## Excerpt

_ _ _ _

Dando's first job was as a trainee reporter for the local weekly newspaper, the Weston Mercury, where her father and brother worked. After five years as a print journalist, she started to work for the BBC becoming a newsreader for BBC Radio Devon in 1985. That year, she transferred to BBC South West, where she presented a regional news magazine programme, Spotlight South West. In 1987, she worked for Television South West, then worked for BBC Spotlight in Plymouth.[1] In early 1988, Dando moved from regional to national television in London to present BBC television news, specifically the short on-the-hour bulletins that aired on both BBC1 and BBC2 from 1986 until the mid-1990s.

_ _ _ _

## Source data
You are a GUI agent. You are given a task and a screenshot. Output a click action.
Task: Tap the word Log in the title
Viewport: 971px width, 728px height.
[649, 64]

_ _ _ _

## Given request 1
Based on the passage about Dando's early career, decide whether each statement agrees with it. Answer yes or no, and quote the deciding words of the passage. (a) Dando's first job was at the Weston Mercury. (b) Dando became a newsreader for BBC Radio Devon in 1987. (c) In early 1988, Dando moved from regional to national television in London.
## Given request 2
According to the passage about Dando's early career, which regional news magazine programme did Dando present at BBC South West?
## Given request 3
Carry on the passage about Dando's early career from its last sentence.

## Written reply 1
(a) Yes: "Dando's first job was as a trainee reporter for the local weekly newspaper, the Weston Mercury"
(b) No: "becoming a newsreader for BBC Radio Devon in 1985"
(c) Yes: "In early 1988, Dando moved from regional to national television in London"

## Written reply 2
Spotlight South West.

## Written reply 3
Dando presented the BBC television programmes Breakfast Time, Breakfast News, the BBC One O'Clock News, the Six O'Clock News, the travel programme Holiday, the crime appeal series Crimewatch (from 1995 until her death) and occasionally Songs of Praise. In 1994, she moved to Fulham.[3] On 25 April 1999, Dando presented the first episode of The Antiques Inspectors.[7] She was scheduled to present the Six O'Clock News on the evening of the following day.[5] She was featured on the cover of that week's Radio Timesmagazine (for 24 to 30 April).[8]

At the time of her death, she was among those with the highest profile of the BBC's on-screen staff, and had been the 1997 BBC Personality of the Year.[9] Crimewatch reconstructed her murder in an attempt to aid the police in the search for her killer. After Barry George was charged with the murder but acquitted, Crimewatch made no further appeals for information concerning the case.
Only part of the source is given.